Of all the essays the book has to offer I most enjoyed reading "Exhausting Dance: Themes for a Politics of Movement" by Andre Lepecki. He speaks of the recent shift in European dance explorations that seem to many traditional dancers to be a kind of "betrayal." The reasons for this are complex but he explains them very well. The feeling of betrayal comes from an ontological assumption that up until now, dance has meant movement. Lepecki states that this seemingly common sense idea is actually a fairly recent development, closely tied to North American modernism. He traces the idea back to a speech given by John Martin in the 1930s in New York where he says, "only with modern dance has dance finally found the possibility of its true beginning...the beginning was the discovery of the actual substance of the dance, which it found to be movement." Working from this assumption the contemporary projects coming from Europe seem like a betrayal since they emphasize a "deflation of movement", question who or what holds the body's property, and also who or what sustains movement. These newest forms have been widely misunderstood and mislabeled, often being called conceptual or minimal. The question of what dance is remains open and Lepecki does not try to answer it completely but he does offer some interesting ideas about what it has seemed to be.

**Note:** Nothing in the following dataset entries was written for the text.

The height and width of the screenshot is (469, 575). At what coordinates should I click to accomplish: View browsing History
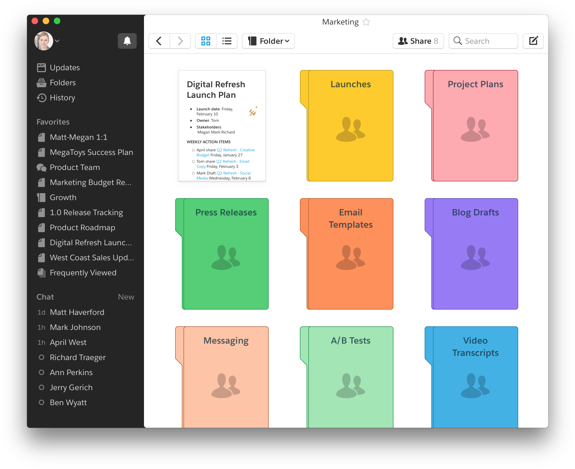pyautogui.click(x=62, y=98)
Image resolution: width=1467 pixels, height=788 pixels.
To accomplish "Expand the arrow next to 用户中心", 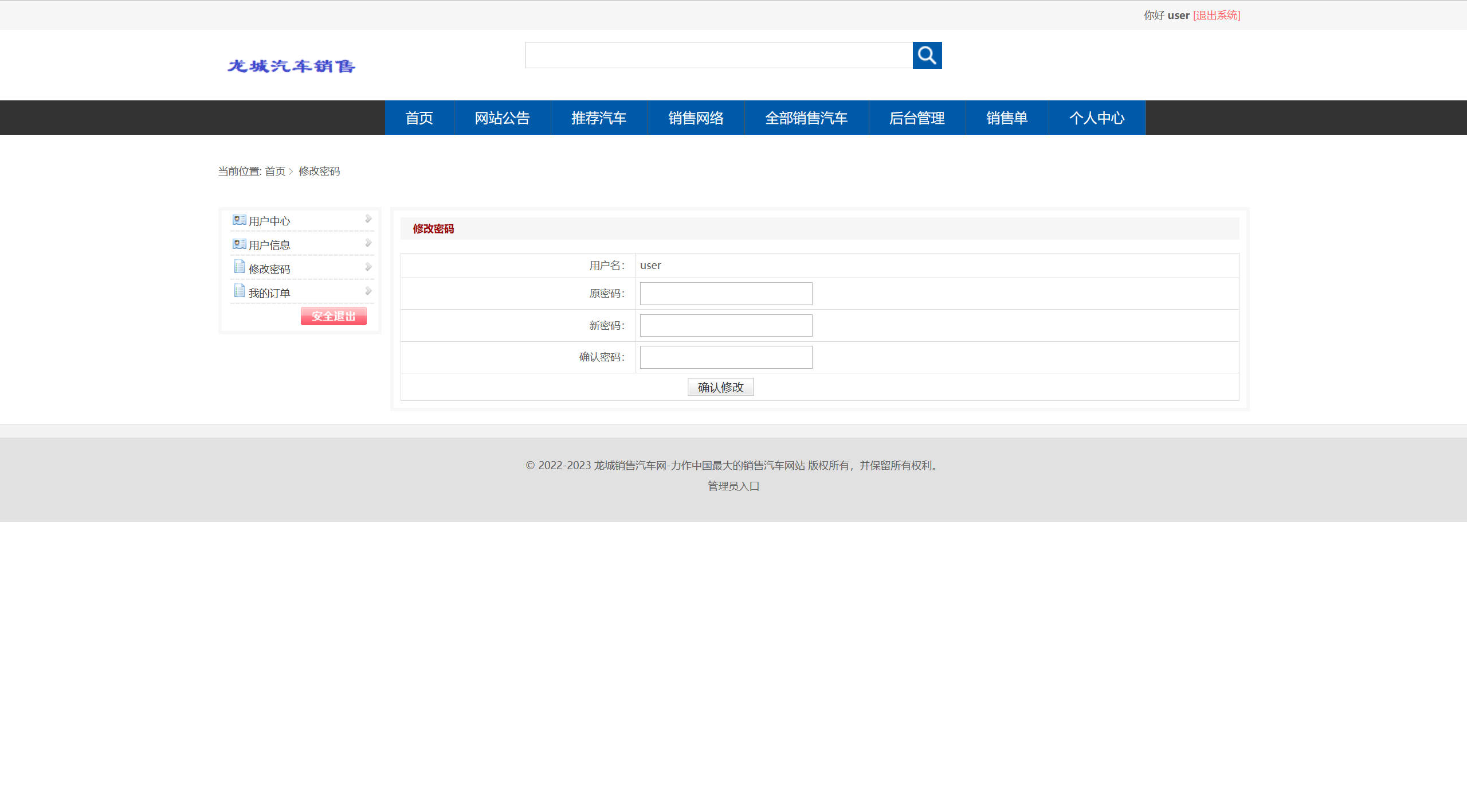I will tap(367, 219).
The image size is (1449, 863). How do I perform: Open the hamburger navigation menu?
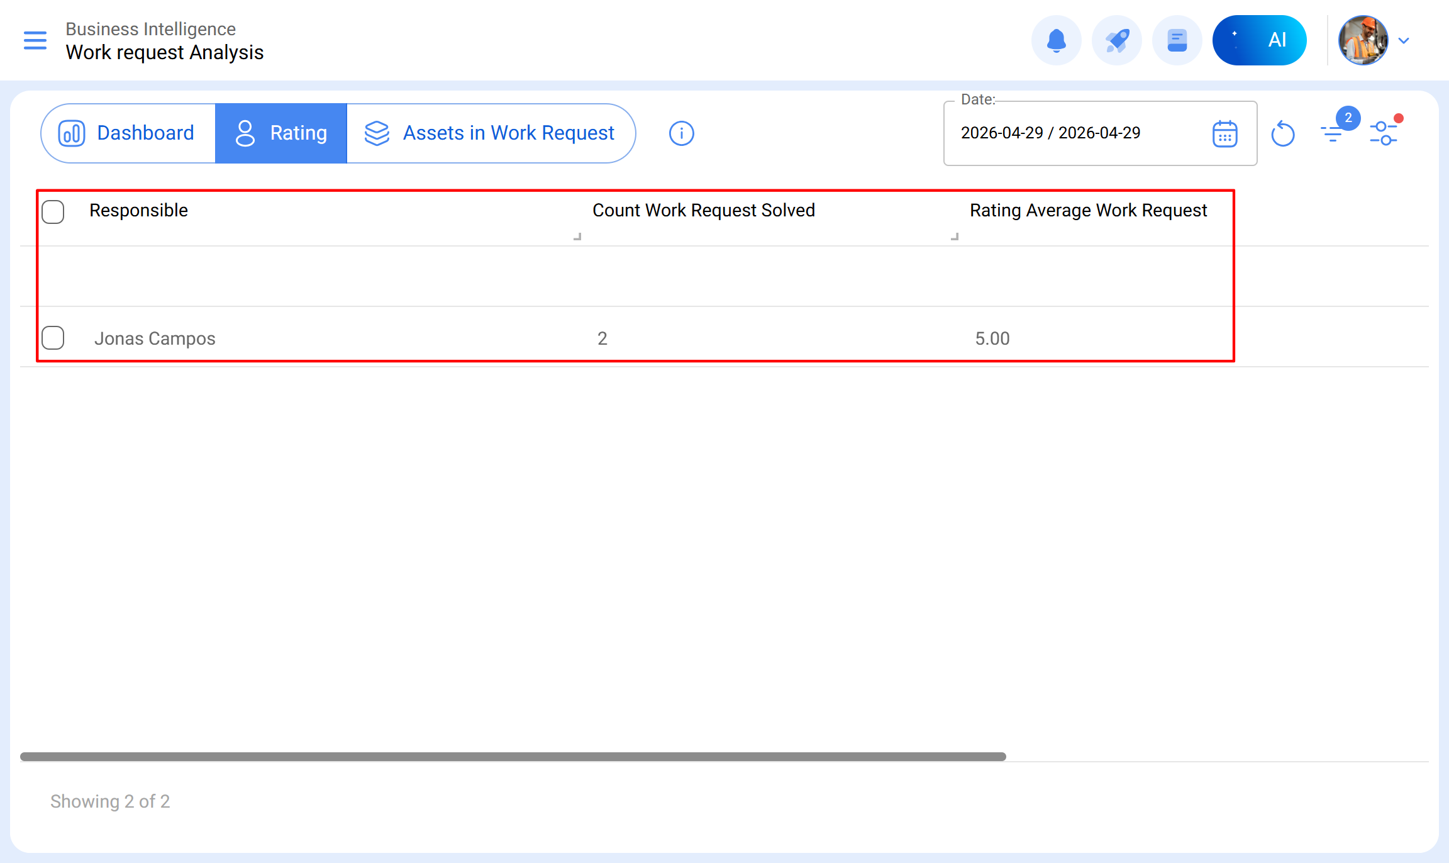tap(35, 40)
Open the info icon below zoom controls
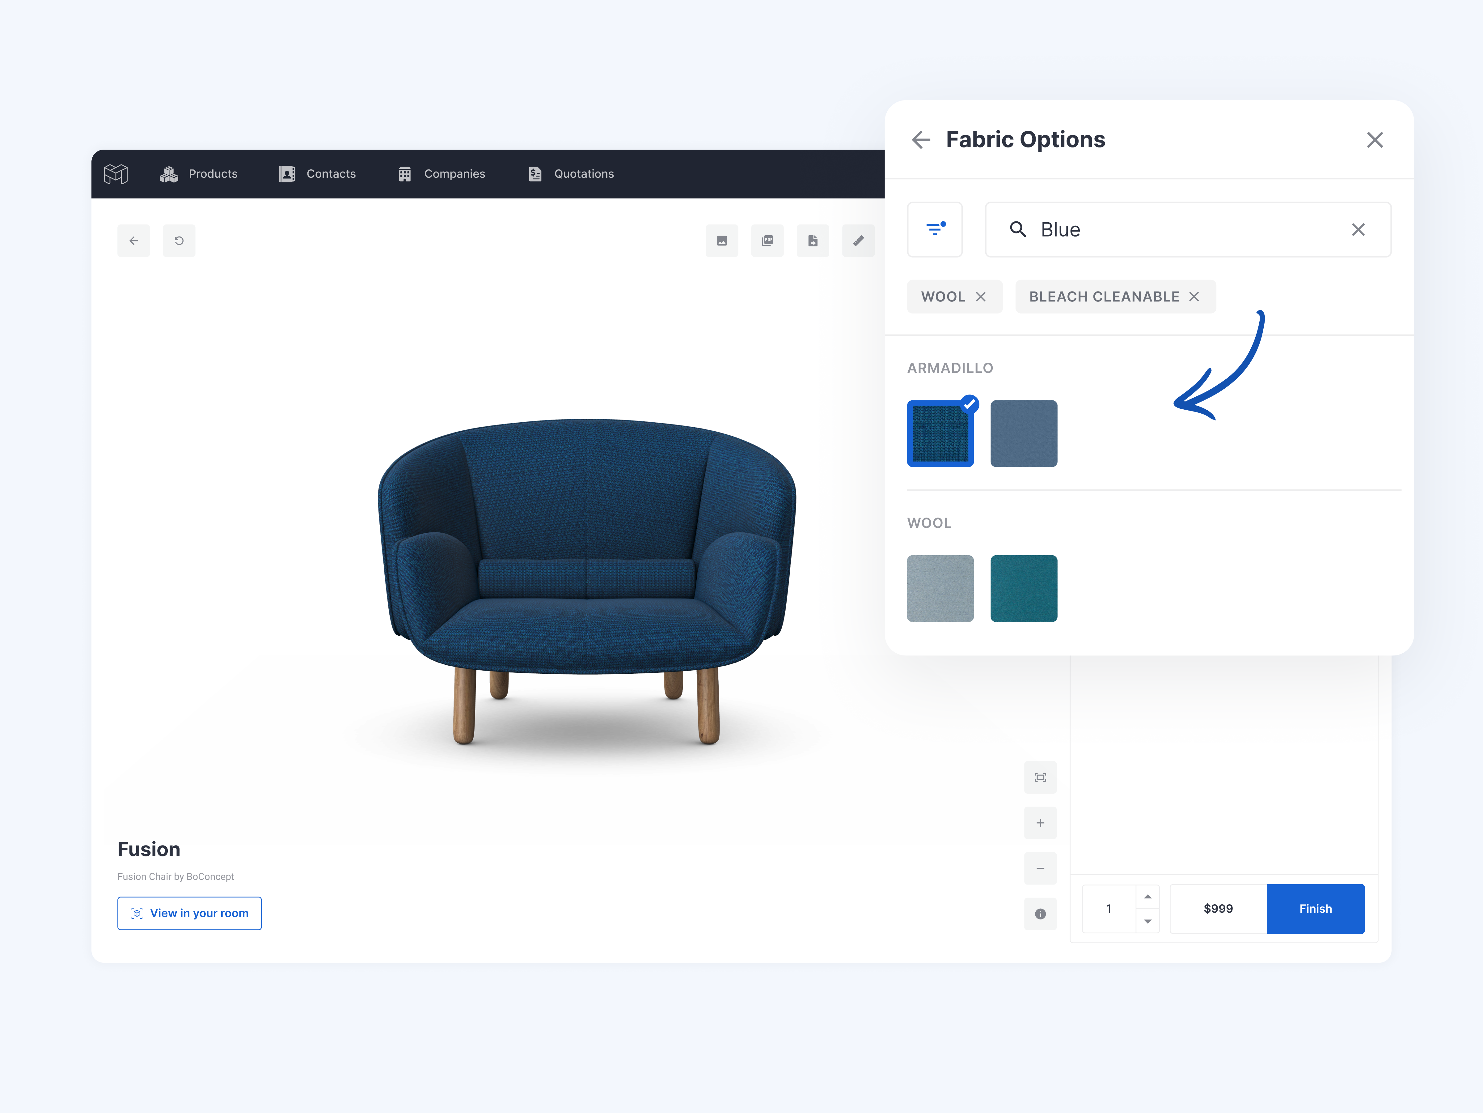Viewport: 1483px width, 1113px height. pyautogui.click(x=1040, y=914)

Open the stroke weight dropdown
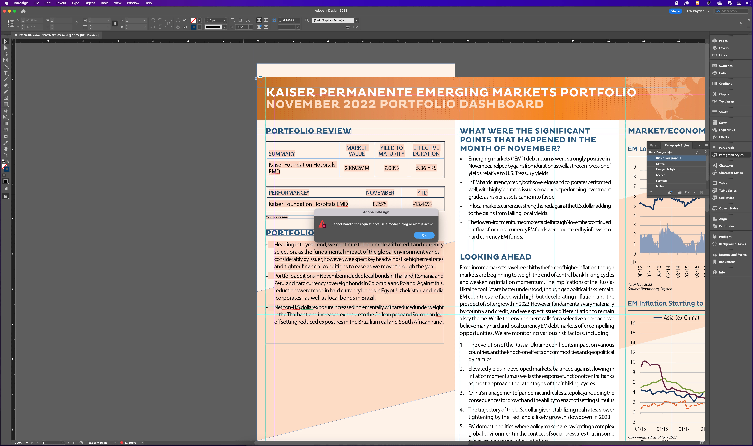(x=224, y=20)
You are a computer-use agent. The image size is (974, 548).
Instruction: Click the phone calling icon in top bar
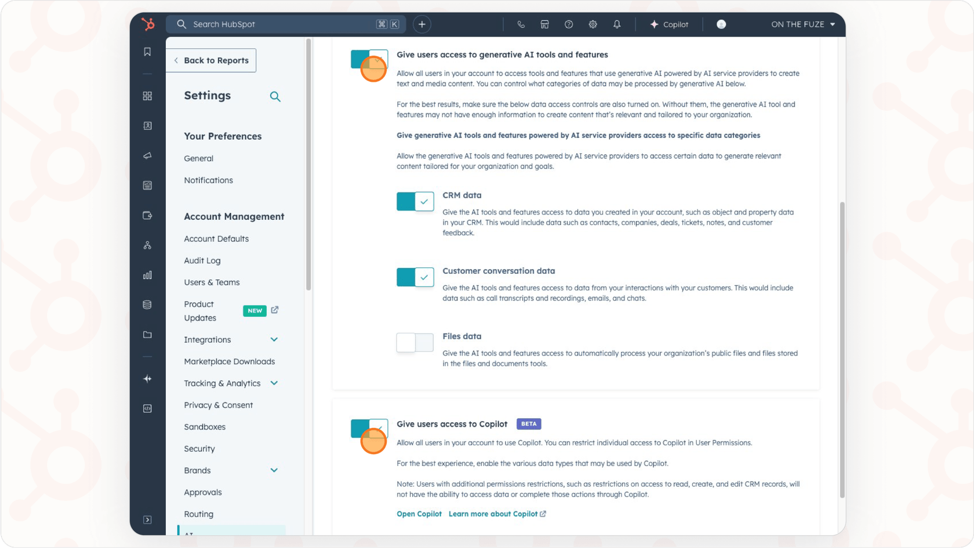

I am fascinated by his characterization of dance as a "plaint" a mourning of the passing of time, a sadness that is deeply associated with modernism. Traditional dance as we know it aims to stop the passage of time, or control it. The work of the dancer is to reach for immortality, to stop the inescapable movement of metered time. Time becomes fetishized as a "lost object" something we don't perceive directly, except in the effect it has upon our bodies, the aging, the loss of movement, the decline of agility, the promise of death. Here Lepecki draws upon both Freud and Walter Benjamin in an attempt to explain what we have always wanted from dance, which was to know how to "be in time." How to live with the passage and movement of time? The answer which dance has historically given has been to "be on time," and that is what most choreography has focused on, meter and timing - and that in turn is why the experiments of today's European dance artists seem in many ways to be a betrayal. They have left behind the ontological assumptions of dance being movement, and being `on time,' they have broken this melody that we were so used to experiencing, this plaint of modern dance, this melancholic reiteration of the loss of time.
This review lacks the space and scope to delve into each and every offering inside the book, however, I hope that the highlights presented here will compel anyone interested in the topic to seek out and read this remarkable text.